What you are asked to do | Here is a block of entries. Write out its lines exactly, from the first through the one containing "Open the three-strap".

Input data |
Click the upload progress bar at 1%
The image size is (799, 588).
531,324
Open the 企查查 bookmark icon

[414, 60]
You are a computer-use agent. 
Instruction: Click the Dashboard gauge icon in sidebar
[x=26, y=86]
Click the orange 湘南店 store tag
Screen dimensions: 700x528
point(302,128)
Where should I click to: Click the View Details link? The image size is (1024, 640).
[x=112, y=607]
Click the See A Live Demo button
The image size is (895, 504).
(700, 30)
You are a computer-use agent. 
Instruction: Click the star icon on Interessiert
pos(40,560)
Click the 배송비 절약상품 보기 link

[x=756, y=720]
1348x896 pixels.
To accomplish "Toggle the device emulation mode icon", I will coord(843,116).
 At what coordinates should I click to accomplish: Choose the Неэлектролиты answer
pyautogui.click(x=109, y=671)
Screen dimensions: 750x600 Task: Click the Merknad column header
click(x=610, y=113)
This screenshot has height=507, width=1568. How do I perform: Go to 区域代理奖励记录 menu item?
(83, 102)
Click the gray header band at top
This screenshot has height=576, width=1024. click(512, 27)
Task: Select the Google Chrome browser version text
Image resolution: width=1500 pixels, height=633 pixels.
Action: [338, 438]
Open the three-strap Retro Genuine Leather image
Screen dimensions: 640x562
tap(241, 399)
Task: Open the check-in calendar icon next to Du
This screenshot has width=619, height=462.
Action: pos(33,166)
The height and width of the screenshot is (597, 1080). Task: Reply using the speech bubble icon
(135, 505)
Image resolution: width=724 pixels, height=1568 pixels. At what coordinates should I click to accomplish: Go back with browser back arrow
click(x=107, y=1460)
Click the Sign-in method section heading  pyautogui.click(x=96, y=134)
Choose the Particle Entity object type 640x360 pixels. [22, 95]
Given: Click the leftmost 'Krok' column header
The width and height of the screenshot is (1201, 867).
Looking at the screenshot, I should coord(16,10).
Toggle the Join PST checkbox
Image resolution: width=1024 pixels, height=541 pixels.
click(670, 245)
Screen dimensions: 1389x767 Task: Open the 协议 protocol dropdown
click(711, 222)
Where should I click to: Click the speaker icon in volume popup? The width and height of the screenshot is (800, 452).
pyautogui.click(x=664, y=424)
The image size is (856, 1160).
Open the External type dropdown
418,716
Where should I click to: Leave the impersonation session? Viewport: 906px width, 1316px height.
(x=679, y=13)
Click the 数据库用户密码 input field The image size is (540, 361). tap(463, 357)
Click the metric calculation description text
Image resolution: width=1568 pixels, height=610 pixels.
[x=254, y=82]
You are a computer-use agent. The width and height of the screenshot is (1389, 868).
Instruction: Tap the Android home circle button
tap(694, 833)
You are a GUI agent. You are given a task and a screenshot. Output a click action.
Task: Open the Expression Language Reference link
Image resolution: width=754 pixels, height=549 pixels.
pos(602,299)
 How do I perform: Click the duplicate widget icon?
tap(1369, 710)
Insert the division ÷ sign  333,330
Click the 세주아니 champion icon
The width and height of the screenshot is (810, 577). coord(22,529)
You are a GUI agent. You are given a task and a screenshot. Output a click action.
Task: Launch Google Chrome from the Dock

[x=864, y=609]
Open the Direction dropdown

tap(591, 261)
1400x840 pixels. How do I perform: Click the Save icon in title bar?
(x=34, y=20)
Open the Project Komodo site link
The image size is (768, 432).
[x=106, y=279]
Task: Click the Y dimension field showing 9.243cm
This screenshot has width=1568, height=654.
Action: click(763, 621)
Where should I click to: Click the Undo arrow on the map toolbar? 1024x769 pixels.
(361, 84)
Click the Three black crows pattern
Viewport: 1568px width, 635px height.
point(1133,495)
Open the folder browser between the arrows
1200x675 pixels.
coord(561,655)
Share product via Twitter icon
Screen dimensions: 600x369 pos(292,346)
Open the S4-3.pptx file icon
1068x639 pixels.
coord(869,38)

Answer to this problem |
Click the upload progress bar at 1%
The image size is (799, 588).
531,324
Open the 企查查 bookmark icon

[414, 60]
You are a computer-use agent. 
Instruction: Click the Dashboard gauge icon in sidebar
[x=26, y=86]
Click the orange 湘南店 store tag
Screen dimensions: 700x528
point(302,128)
Where should I click to: Click the View Details link? The image size is (1024, 640).
[x=112, y=607]
Click the See A Live Demo button
The image size is (895, 504).
(700, 30)
You are a computer-use agent. 
Instruction: Click the star icon on Interessiert
pos(40,560)
Click the 배송비 절약상품 보기 link

[x=756, y=720]
1348x896 pixels.
To accomplish "Toggle the device emulation mode icon", I will coord(843,116).
 At what coordinates should I click to accomplish: Choose the Неэлектролиты answer
pyautogui.click(x=109, y=671)
Screen dimensions: 750x600 Task: Click the Merknad column header
click(x=610, y=113)
This screenshot has height=507, width=1568. How do I perform: Go to 区域代理奖励记录 menu item?
(83, 102)
Click the gray header band at top
This screenshot has height=576, width=1024. click(512, 27)
Task: Select the Google Chrome browser version text
Image resolution: width=1500 pixels, height=633 pixels.
Action: [338, 438]
Open the three-strap Retro Genuine Leather image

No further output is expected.